══ INPUT RECORDS ══

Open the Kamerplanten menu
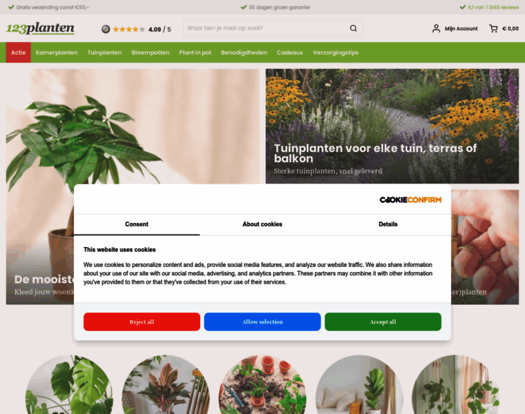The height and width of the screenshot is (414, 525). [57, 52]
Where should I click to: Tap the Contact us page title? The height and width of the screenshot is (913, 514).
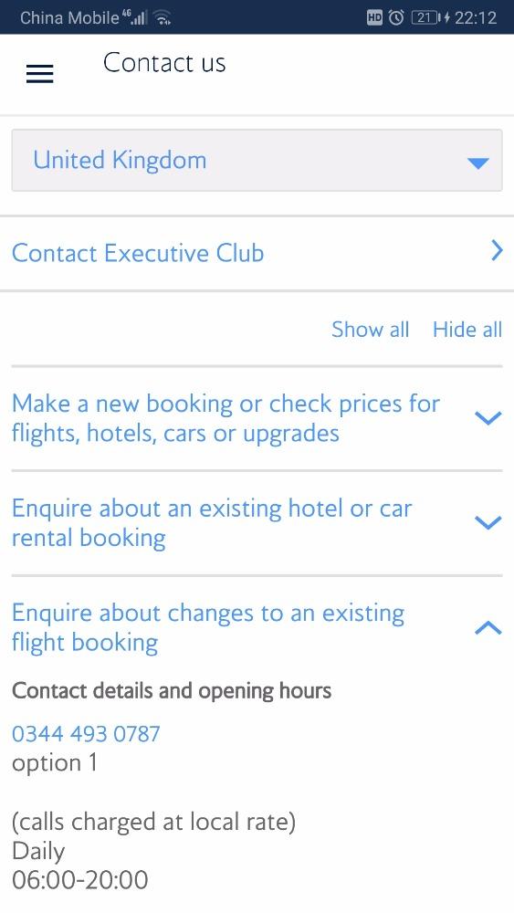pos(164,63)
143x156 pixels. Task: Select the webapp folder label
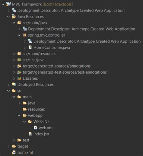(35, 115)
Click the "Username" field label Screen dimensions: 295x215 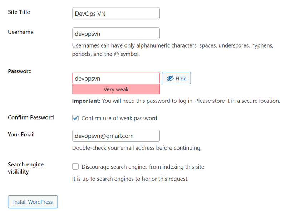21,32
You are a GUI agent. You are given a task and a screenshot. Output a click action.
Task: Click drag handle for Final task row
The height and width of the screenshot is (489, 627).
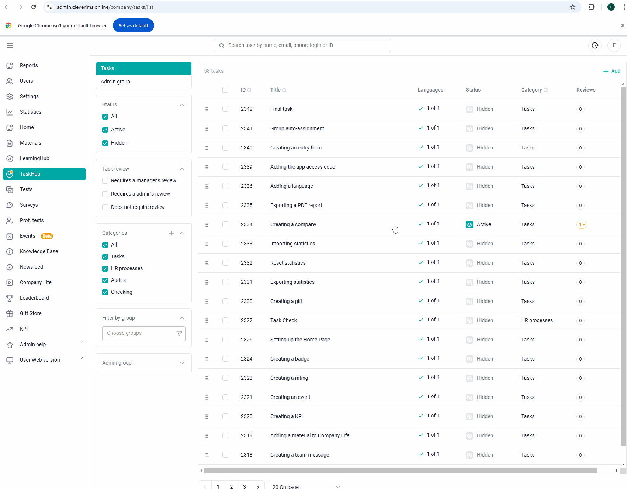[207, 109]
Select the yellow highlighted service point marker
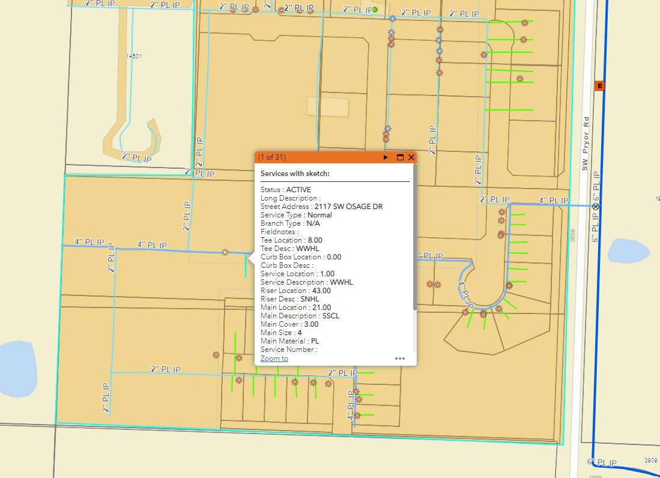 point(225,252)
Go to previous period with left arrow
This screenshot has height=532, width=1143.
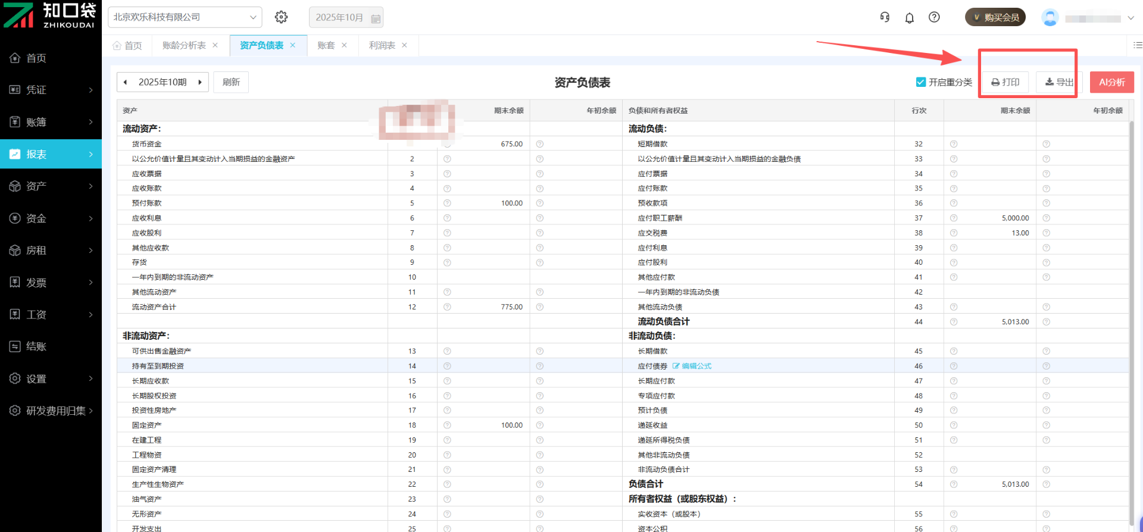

═══

TASK TO COMPLETE: Please repeat exactly the lines from the one containing "The height and width of the screenshot is (489, 627)." through the last line of the records, both included, and leave out the pictures.

ANSWER AREA:
The height and width of the screenshot is (489, 627).
[207, 109]
Select the yellow highlighted service point marker
 point(225,252)
Go to previous period with left arrow
This screenshot has height=532, width=1143.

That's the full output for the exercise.